Villa Parengkuan berada pada lokasi yang tidak jauh dari Danau Kapeta. Danau yang merupakan satu-satunya danau yang berada di P. Siau ini, dapat dicapai melalui M’burake, Kampung Talawid, Kec. Siau Barat Selatan sejauh lebih dari 1100 meter ke sebelah Timur Laut.  Villa Parengkuan berada kurang lebih 100 meter di sebelah Utara Danau Kapeta, setelah mendaki perbukitan dengan kemiringan lereng 30o. Diperkirakan Villa Parengkuan merupakan tempat peristirahatan sang Raja yang gemar berkuda ini, dalam melepaskan kepenatannya setelah seharian mengawasi proyek pengerjaan jalan yang menghubungkan Ulu dan Kampung Talawid, Kec. Siau Barat Selatan.

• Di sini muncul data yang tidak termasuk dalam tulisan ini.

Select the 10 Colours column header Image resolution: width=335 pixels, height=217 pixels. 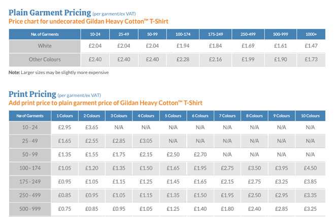(x=310, y=116)
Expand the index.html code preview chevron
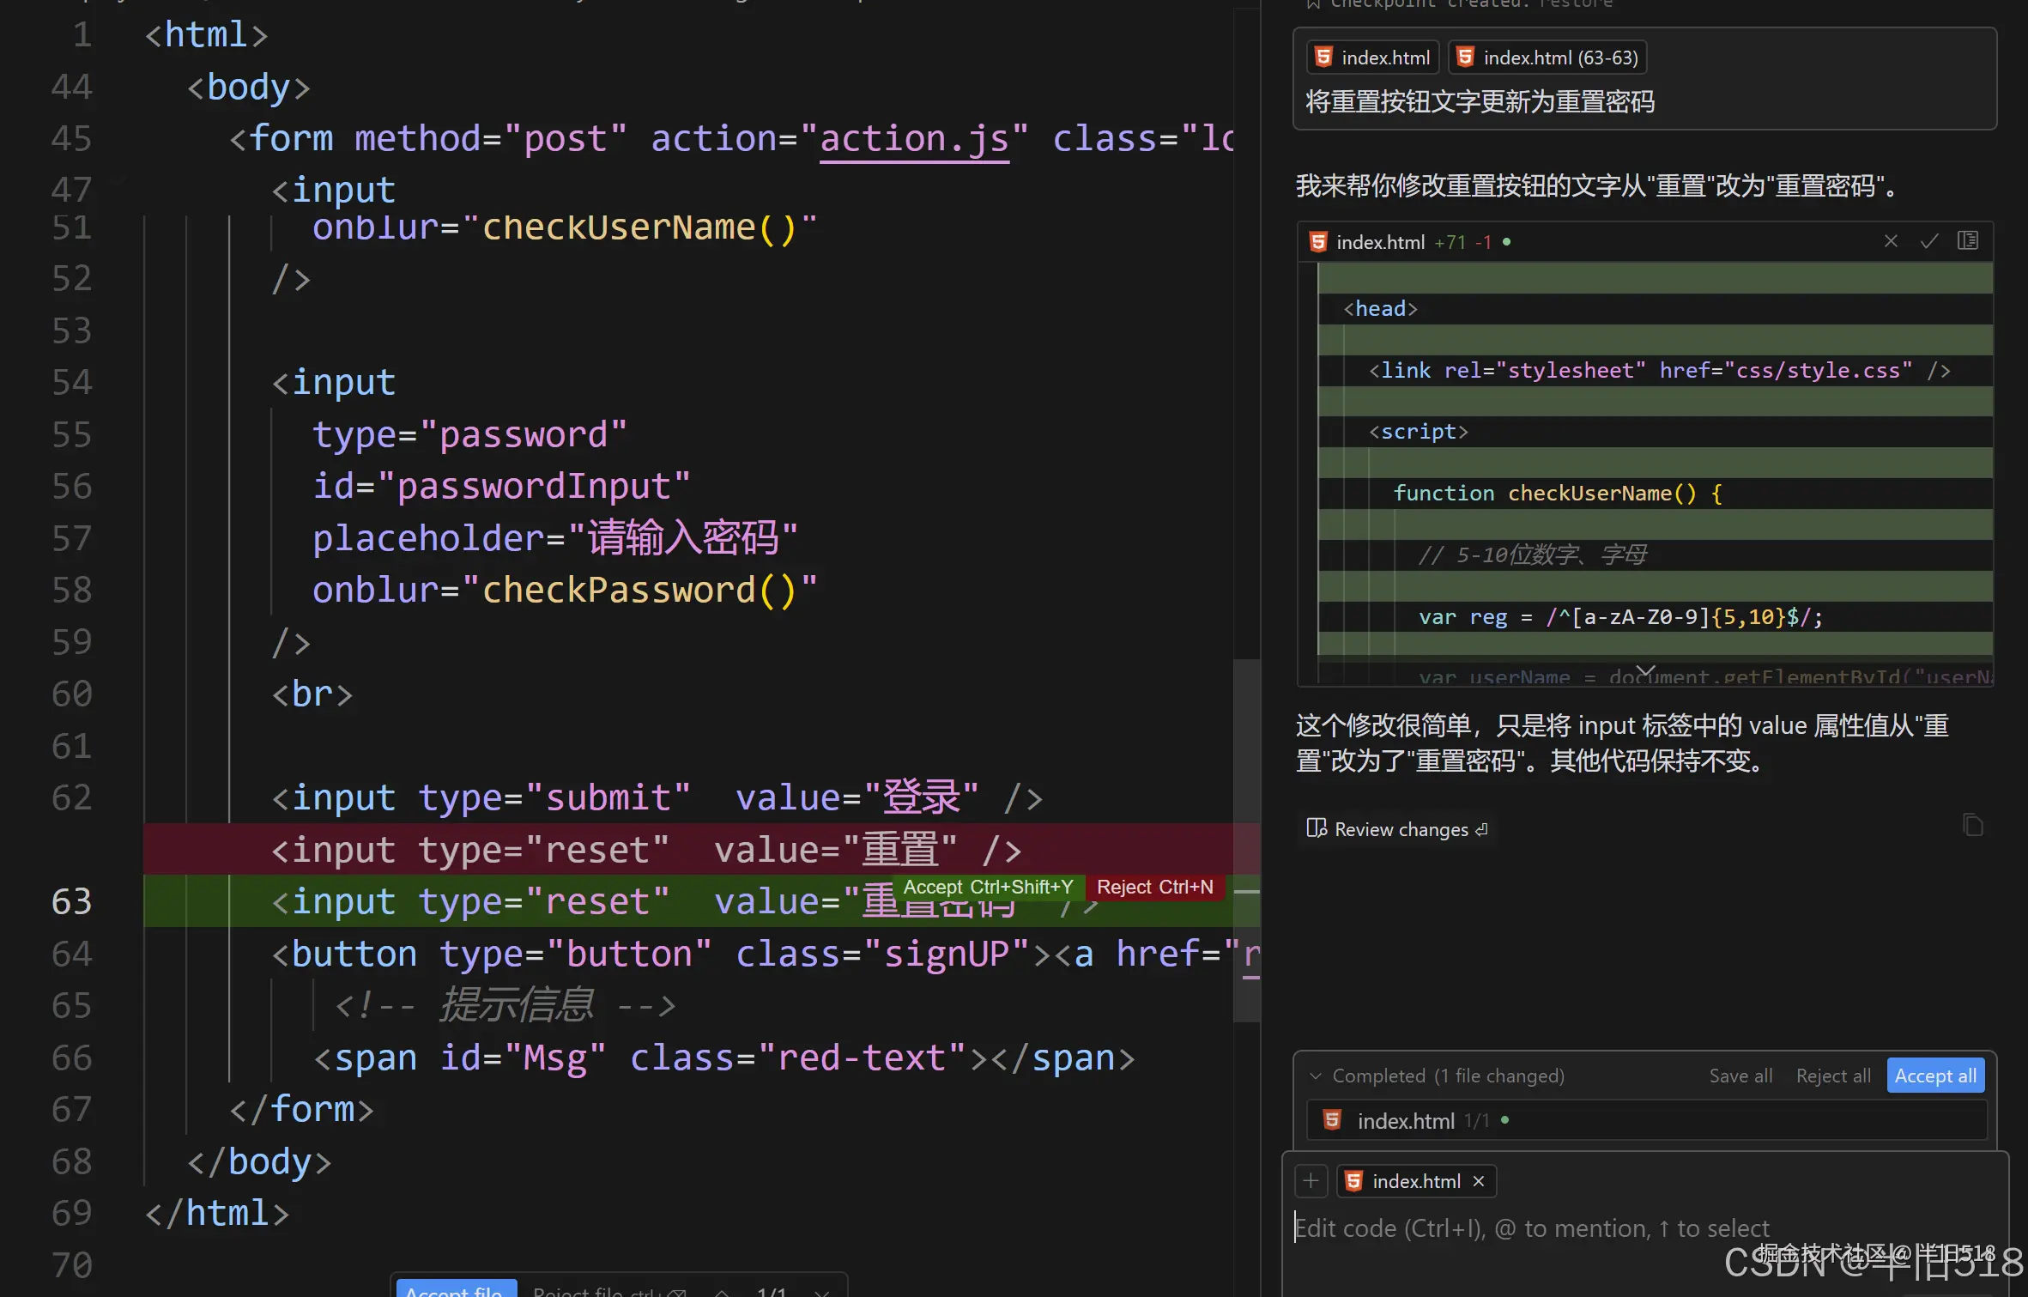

Sayangnya salah satu situs bersejarah peninggalan Kerajaan Siau ini terkesan tidak diperdulikan oleh Pemerintah setempat. Puing-puing bangunan yang roboh berserakan disekitar lokasi villa hampir tidak terlihat karena telah ditutupi oleh semak belukar. Salah seorang warga yang sempat membersihkan area di sekitar villa tersebut beberapa tahun yang lalu, mengaku sempat terkejut saat melihat sebuah bangunan yang nampak seperti goa yang dipenuhi oleh batang-batang pohon dan semak.

Kiranya dengan publikasi pendek ini, dapat menggugah banyak kalangan terutama Pemda setempat serta instansi terkait yang menangani Benda Cagar Budaya untuk dapat merunut sejarah secara lengkap serta dapat merekonstruksi / memugar bangunan bersejarah ini. Semoga ........... !!!!